Monnerville, village tranquille de 400 habitants de l’Essonne, a accordé 50% de ses voix au Front national dimanche. Chez les habitants, un seul sentiment : celui de l’abandon.

Personne dans les quelques rues de Monnerville au lendemain du premier tour. Voici la commune où le parti frontiste a réalisé son plus gros score du département : 50,79%, contre 14,29% aux élections régionales de 2010.

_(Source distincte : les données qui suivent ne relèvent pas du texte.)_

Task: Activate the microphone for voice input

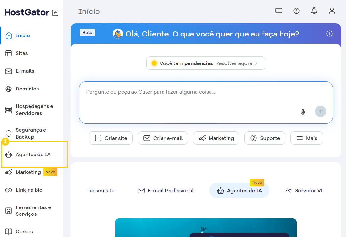Action: tap(303, 112)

Le maire divers gauche Jacky Billard, respirateur à la main et tube d’oxygène sous le nez, est déboussolé face à cette progression. Une déception pour cet élu, engagé à gauche et ardent combattant de “ces fascistes”. L’édile se risque à une explication et hausse le ton : “Les gens sont venus exprimer leur ras le bol général, de la gauche et de la droite. Ils se disent que l’on peut essayer le FN… Mais Hitler non plus, on ne l’avait pas essayé avant son élection en 1933 !” Guy Besnier, conseiller municipal, tente de calmer son collègue. “Bien sûr, le contexte national est en cause, mais ce n’est pas tout. Il faut voir aussi le manque de service de proximité.” Même si l’élu refuse de dire à qui il a accordé son vote, il avoue à demi‐mot faire partie “des gens qui en ont marre”. Marre de la baisse de dotations aux communes. Marre d’être “étranglé”. Marre de devoir “toujours payer”.

“Tout le monde est parti”

Payer, justement. Les habitants fustigent des impôts toujours plus élevés, pour des services inexistants. Corinne travaille au syndicat d’enlèvement des ordures ménagères de la communauté de communes d’Etampes. En tant qu’habitante de Monnerville, elle se sent “abandonnée”. “Il n’y a rien. Pas de services. Beaucoup de gens déménagent pour aller quatre kilomètres plus loin dans la région Centre où les impôts sont plus bas. Ils me disent tous qu’ils en ont marre de payer cher et de ne rien obtenir en retour’’. La quadragénaire trouve injuste de devoir “payer pour les communes du nord du département”.

Autre sujet de crispation: la loi NOTRe (nouvelle organisation territoriale), qui entraîne selon elle la disparition des petits syndicats. “Dans notre village, les poubelles, la cantine, tout est géré par eux. On doit donc annoncer aux gens que le service de proximité est terminé et qu’il est repris par un grand organisme.” Le maire approuve : “Tant qu’on continuera à éloigner les centres de décision des citoyens, la colère grandira.”

En arpentant les rues de Monnerville, le vide est frappant. Zéro commerce, zéro service public, zéro café. “Le dernier qu’on avait a fermé en avril”, se désole Alain, habitant depuis 20 ans. “La Poste est partie aussi, il ne reste que l’école, et pour combien de temps…”

Renée est Monnervilloise depuis 1945. Elle retrouve régulièrement son “club des Tamalous” (comprendre “t’as mal où ?”). Un club à la moyenne d’âge assez élevée. Avec un passe‐temps : le Scrabble. Les bulletins FN de la veille servent d’ailleurs à écrire les scores de chacun. Renée s’indigne : “On a plus rien, plus de commerçants, plus de dentiste, plus de boulanger. Et pour un médecin il faut aller aux urgences. Tout le monde est parti, et la commune dépérit.” Sa concurrente de jeu renchérit : “On est loin des petites villes. Pour faire les courses, mon fils doit m’emmener car je ne suis plus capable de conduire. Et des bus, il y en a cinq par jour…” Marie se joint à la partie et résume. “C’est sûr, le monde rural est oublié.” Un monde qui a répondu, ici, par un vote sans équivoque.